Search code examples
mysqldatabaseoracle-databaseentity-attribute-value

Designing a database : Which is the better approach?


I am designing a database and am wondering which approach should I use. I am going to describe the database I intend to design and the possible approaches that I can use to store the data in the tables.

Please recommend which approach I should use and why?

About the data:

A) I have seven attributes that need to be taken care of. These are just examples and not the actual ones I intend to store. Let me call them:

1)Name

2)DOB (Modified..I had earlier put in age here..)

3)Gender

4)Marital Status

5)Salary

6)Mother Tongue

7)Father's Name

B) There will be a minimum of 10000 rows in the table and they can go up from there in the long term

C) The number of attributes can change over the period of time. That is, new attributes can be added to the existing dataset. No attributes will ever be removed.

Approach 1

Create a table with 7 attributes and store the data as it is. Added new columns if and when new attributed need to be added.

  • Pro: Easier to read the data and information is well organized

  • Con: There can be a lot of null values in certain rows for certain attributes for which values are unknown.

Approach 2

Create a table with 3 attributes. Let them be called :

1) Attr_Name : Stores the attribute name . eg name,age,gender ..etc

2) Attr_Value :Stores value for the above attribute, eg : Tom, 25, Male

3) Unique ID : Uniquely identifies the Name, Value pair in the database. eg. SSN

So, in approach 2, in case new attributes need to be added for certain rows, we can just add them to the hashmap we have created without worrying about null values.

  • Pro: Hashmap structure. Eliminates nulls.

  • Con: Data is not easy to read. Information cannot be easily grasped.

C) The Question

Which is the better approach.?

I feel that approach 1 is the better approach. Because its not too tough to handle null values and data is well organized and its easy to grasp this king of data. Please suggest which approach I should use and why?

Thanks!


Solution

  • Your second option is one of teh worst design mistakes you can make. This should only be done when you have hundreds of attributes that change constantly and are in no way the same from object to object (such as medical lab tests). If you need to do that, then do not under any circumstances use a relational database to do it. NOSQL database handle EAV designs better by far than relational ones.

    Another problem with design 2 is that it becomes almost impossible to have good data integrity as you cannot correctly enforce FKs and data types and add contraints to the data. Since this stuff shoudl never be designed to happen only in the application since things other than the application often affect the data, this factor alone is enough to make your second idea foolish and foolhardy.

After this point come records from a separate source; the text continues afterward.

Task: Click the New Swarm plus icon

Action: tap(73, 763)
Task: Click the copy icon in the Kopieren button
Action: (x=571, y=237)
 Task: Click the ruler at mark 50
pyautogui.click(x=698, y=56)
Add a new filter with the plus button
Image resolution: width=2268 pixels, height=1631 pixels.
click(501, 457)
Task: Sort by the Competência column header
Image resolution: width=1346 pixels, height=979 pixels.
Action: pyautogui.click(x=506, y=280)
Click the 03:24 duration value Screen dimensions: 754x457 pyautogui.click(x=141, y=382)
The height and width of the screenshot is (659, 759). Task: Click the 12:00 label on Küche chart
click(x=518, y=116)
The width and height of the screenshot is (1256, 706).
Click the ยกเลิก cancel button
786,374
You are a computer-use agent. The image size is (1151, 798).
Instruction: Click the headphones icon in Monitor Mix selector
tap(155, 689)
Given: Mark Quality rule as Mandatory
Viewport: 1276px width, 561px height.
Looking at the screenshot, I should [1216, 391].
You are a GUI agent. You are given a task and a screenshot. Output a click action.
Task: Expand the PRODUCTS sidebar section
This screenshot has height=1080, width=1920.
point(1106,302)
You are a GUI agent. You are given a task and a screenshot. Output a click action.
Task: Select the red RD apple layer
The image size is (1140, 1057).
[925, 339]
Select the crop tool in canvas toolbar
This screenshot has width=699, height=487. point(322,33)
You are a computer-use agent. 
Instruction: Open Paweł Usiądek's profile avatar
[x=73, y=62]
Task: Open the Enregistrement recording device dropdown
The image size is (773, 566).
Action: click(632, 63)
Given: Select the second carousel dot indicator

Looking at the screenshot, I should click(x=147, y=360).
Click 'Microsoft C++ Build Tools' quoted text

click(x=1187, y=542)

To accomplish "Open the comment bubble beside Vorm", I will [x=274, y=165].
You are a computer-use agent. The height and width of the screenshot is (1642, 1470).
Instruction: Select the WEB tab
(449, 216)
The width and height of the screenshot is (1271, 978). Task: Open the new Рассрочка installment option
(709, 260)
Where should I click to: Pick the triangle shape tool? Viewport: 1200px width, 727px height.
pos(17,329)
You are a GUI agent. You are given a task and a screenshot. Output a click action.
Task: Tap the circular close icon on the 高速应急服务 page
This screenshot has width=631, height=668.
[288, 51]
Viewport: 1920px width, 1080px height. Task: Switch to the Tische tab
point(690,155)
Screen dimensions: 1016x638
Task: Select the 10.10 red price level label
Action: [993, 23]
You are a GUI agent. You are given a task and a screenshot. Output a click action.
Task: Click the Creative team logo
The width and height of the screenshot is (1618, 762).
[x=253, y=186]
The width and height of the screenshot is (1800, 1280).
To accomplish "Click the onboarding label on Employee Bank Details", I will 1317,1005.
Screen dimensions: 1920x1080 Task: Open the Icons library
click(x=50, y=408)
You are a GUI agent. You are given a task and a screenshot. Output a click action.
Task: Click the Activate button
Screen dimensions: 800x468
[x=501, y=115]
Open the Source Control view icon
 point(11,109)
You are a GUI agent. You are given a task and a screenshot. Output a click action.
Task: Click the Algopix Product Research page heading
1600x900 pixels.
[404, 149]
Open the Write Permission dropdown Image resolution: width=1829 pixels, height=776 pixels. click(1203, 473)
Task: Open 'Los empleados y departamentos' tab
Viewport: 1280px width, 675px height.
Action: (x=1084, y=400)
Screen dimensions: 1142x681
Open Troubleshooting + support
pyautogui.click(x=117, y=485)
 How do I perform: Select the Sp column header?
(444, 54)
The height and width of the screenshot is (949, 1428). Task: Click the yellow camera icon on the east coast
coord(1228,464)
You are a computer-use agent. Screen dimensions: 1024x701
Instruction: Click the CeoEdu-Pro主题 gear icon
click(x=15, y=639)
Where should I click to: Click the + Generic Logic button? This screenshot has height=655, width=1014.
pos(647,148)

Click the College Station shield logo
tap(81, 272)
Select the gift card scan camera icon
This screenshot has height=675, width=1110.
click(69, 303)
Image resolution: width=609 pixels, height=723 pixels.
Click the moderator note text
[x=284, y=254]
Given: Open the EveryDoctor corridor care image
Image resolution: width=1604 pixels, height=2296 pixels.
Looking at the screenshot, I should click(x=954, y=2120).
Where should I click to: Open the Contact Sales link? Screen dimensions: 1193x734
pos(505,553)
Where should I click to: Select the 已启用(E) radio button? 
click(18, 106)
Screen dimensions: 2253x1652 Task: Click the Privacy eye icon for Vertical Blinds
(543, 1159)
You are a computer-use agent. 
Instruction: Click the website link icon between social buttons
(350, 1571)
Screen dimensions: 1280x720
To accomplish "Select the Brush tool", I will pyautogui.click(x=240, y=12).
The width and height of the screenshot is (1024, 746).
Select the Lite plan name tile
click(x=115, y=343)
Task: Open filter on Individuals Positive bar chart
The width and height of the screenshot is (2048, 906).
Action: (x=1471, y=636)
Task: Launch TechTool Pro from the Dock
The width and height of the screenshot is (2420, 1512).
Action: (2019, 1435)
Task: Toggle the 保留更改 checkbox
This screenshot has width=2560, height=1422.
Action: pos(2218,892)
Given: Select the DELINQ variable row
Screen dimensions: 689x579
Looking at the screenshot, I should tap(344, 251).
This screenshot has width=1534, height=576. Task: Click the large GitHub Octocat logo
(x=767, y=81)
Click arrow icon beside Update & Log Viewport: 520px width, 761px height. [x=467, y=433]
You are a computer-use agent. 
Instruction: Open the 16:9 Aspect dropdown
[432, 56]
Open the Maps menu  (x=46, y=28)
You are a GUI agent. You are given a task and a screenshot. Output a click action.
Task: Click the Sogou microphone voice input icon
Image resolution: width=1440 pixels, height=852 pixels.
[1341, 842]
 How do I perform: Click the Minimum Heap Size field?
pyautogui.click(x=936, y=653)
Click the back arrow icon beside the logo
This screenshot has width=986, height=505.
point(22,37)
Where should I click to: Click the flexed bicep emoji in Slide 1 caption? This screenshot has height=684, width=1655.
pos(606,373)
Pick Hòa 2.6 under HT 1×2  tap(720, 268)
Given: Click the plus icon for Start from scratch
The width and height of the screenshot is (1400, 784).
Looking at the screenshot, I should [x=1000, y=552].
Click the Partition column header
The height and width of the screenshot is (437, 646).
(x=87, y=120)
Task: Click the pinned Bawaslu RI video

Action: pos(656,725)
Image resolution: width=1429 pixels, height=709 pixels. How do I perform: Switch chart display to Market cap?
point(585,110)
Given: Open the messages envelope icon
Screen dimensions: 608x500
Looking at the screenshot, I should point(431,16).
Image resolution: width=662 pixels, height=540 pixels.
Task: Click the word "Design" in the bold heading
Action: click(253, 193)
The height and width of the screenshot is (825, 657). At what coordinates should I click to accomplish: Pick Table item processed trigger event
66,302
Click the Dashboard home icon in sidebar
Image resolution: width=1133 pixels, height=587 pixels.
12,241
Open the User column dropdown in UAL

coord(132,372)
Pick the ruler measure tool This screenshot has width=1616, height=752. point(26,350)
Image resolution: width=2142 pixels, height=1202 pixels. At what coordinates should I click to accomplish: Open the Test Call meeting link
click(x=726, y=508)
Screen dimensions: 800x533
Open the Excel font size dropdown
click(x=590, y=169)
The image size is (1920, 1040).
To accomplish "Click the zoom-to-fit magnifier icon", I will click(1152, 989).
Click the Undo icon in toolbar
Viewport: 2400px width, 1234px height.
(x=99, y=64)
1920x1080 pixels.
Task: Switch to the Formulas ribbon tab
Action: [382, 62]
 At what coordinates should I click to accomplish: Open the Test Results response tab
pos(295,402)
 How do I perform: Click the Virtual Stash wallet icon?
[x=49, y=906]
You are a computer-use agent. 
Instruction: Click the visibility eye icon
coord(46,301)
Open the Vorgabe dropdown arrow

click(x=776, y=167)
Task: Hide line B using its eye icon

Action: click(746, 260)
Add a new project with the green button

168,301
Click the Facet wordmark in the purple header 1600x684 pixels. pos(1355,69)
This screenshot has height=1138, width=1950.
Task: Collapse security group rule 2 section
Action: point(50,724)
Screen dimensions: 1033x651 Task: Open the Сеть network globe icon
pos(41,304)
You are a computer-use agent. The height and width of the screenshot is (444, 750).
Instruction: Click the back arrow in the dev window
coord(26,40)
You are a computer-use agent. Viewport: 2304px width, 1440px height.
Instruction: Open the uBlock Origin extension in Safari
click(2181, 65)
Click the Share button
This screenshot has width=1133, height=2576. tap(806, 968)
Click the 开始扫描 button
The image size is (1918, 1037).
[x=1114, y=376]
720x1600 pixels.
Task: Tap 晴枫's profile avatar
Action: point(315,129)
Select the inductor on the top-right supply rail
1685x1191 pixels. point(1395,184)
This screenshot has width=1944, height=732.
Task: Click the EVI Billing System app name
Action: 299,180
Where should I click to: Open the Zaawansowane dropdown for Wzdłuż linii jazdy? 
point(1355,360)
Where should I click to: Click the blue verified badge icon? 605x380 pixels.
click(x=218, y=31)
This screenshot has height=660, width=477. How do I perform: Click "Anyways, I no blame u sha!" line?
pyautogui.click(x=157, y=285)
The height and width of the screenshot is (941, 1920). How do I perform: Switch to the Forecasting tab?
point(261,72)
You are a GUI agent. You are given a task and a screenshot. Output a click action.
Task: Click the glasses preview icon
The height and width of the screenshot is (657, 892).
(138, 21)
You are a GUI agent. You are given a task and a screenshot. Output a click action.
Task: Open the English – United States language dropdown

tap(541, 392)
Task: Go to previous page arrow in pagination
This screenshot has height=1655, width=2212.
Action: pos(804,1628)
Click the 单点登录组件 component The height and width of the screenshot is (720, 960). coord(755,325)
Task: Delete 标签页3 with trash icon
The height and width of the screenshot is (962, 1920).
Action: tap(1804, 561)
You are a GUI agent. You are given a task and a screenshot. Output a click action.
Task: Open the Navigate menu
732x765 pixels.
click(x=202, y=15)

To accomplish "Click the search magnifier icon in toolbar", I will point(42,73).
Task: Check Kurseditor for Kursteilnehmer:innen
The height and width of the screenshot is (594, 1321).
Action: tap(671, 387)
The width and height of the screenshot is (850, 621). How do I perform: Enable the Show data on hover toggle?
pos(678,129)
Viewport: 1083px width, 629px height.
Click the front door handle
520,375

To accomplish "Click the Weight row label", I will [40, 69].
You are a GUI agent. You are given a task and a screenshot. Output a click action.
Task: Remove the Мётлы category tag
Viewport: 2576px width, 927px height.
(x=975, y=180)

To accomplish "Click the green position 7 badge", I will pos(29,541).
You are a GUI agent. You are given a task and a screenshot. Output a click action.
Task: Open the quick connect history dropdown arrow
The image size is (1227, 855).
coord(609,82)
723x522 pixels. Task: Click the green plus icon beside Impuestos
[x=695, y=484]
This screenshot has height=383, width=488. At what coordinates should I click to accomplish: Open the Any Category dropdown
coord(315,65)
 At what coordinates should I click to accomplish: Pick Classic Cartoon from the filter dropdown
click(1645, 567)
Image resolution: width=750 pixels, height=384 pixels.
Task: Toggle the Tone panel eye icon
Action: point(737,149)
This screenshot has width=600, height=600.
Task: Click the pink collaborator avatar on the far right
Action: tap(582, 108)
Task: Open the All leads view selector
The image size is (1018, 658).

    The first design will perform better in general. It will be easier to write queries and it will force you to think about what needs to change when you add an attribute (this is a plus not a minus) instead of having to design to always show all attributes whether you need them or not. If you would have a lot of nulls, then add a related table rather than more columns(you can have one-to-one related tables). Usually in this case you might have something that you know only a subset of the records will have and they often fall into groupings by subject fairly naturally. For instance you might have general people related attributes (name, phone, email, address) that belong in one table. Then you might have student-related attributes that belong in a separate table and teacher-related attributes that belong in a third table. Or you might have things you need for all insurance policies and separate tables for vehicle insurance, health insurance, House insurance and life insurance.

    There is a third design possibility. If you have a set of attributes you know up front then put them in one table and have an EAV table only for attributes that cannot be determined at design time. This is the common pattern when the application wants to have the flexibility for the user to add customer specific data fields.